(Records from a data source)
________________________
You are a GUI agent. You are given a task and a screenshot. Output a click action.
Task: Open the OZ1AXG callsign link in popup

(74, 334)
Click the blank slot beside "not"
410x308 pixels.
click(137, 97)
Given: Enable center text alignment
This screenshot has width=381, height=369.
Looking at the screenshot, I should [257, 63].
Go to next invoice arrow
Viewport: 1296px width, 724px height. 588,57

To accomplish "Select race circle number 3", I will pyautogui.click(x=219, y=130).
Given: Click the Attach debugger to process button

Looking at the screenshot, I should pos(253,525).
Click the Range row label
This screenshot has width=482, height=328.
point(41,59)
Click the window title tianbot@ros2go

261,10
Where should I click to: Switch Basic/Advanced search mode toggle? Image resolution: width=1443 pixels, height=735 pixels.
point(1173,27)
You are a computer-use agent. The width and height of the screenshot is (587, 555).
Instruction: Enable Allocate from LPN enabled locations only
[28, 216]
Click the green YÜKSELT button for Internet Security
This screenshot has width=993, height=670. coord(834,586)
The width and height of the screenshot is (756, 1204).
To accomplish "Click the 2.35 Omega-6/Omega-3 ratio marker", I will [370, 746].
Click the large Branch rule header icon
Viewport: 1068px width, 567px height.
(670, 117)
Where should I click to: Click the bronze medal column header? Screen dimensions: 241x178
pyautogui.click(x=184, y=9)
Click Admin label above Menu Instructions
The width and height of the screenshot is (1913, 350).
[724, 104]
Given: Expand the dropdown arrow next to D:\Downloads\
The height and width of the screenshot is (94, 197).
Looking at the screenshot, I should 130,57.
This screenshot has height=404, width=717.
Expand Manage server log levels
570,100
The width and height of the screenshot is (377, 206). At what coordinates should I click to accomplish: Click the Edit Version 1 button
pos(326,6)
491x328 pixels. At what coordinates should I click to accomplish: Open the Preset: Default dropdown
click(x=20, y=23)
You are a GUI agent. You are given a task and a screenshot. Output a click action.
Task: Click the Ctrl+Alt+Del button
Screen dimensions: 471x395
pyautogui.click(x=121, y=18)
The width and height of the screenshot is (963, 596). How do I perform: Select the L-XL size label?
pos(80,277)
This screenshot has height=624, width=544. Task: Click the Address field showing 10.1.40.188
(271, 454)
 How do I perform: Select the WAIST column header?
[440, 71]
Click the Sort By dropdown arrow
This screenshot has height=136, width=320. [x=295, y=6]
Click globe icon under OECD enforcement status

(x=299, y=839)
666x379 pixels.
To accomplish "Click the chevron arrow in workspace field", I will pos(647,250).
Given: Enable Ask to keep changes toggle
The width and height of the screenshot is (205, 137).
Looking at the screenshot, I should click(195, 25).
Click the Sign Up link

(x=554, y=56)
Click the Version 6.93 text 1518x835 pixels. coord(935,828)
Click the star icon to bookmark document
________________________
**TASK TO COMPLETE**. Repeat the whole of the data above exactly as it appears.

**ANSWER FOR THIS EXERCISE**.
You are a GUI agent. You are given a task and a screenshot. Output a click action.
Task: Open the OZ1AXG callsign link in popup

(74, 334)
Click the blank slot beside "not"
410x308 pixels.
click(137, 97)
Given: Enable center text alignment
This screenshot has width=381, height=369.
Looking at the screenshot, I should [257, 63].
Go to next invoice arrow
Viewport: 1296px width, 724px height. 588,57

To accomplish "Select race circle number 3", I will pyautogui.click(x=219, y=130).
Given: Click the Attach debugger to process button

Looking at the screenshot, I should pos(253,525).
Click the Range row label
This screenshot has width=482, height=328.
point(41,59)
Click the window title tianbot@ros2go

261,10
Where should I click to: Switch Basic/Advanced search mode toggle? Image resolution: width=1443 pixels, height=735 pixels.
point(1173,27)
You are a computer-use agent. The width and height of the screenshot is (587, 555).
Instruction: Enable Allocate from LPN enabled locations only
[28, 216]
Click the green YÜKSELT button for Internet Security
This screenshot has width=993, height=670. coord(834,586)
The width and height of the screenshot is (756, 1204).
To accomplish "Click the 2.35 Omega-6/Omega-3 ratio marker", I will [370, 746].
Click the large Branch rule header icon
Viewport: 1068px width, 567px height.
(670, 117)
Where should I click to: Click the bronze medal column header? Screen dimensions: 241x178
pyautogui.click(x=184, y=9)
Click Admin label above Menu Instructions
The width and height of the screenshot is (1913, 350).
[724, 104]
Given: Expand the dropdown arrow next to D:\Downloads\
The height and width of the screenshot is (94, 197).
Looking at the screenshot, I should 130,57.
This screenshot has height=404, width=717.
Expand Manage server log levels
570,100
The width and height of the screenshot is (377, 206). At what coordinates should I click to accomplish: Click the Edit Version 1 button
pos(326,6)
491x328 pixels. At what coordinates should I click to accomplish: Open the Preset: Default dropdown
click(x=20, y=23)
You are a GUI agent. You are given a task and a screenshot. Output a click action.
Task: Click the Ctrl+Alt+Del button
Screen dimensions: 471x395
pyautogui.click(x=121, y=18)
The width and height of the screenshot is (963, 596). How do I perform: Select the L-XL size label?
pos(80,277)
This screenshot has height=624, width=544. Task: Click the Address field showing 10.1.40.188
(271, 454)
 How do I perform: Select the WAIST column header?
[440, 71]
Click the Sort By dropdown arrow
This screenshot has height=136, width=320. [x=295, y=6]
Click globe icon under OECD enforcement status

(x=299, y=839)
666x379 pixels.
To accomplish "Click the chevron arrow in workspace field", I will pos(647,250).
Given: Enable Ask to keep changes toggle
The width and height of the screenshot is (205, 137).
Looking at the screenshot, I should click(195, 25).
Click the Sign Up link

(x=554, y=56)
Click the Version 6.93 text 1518x835 pixels. coord(935,828)
Click the star icon to bookmark document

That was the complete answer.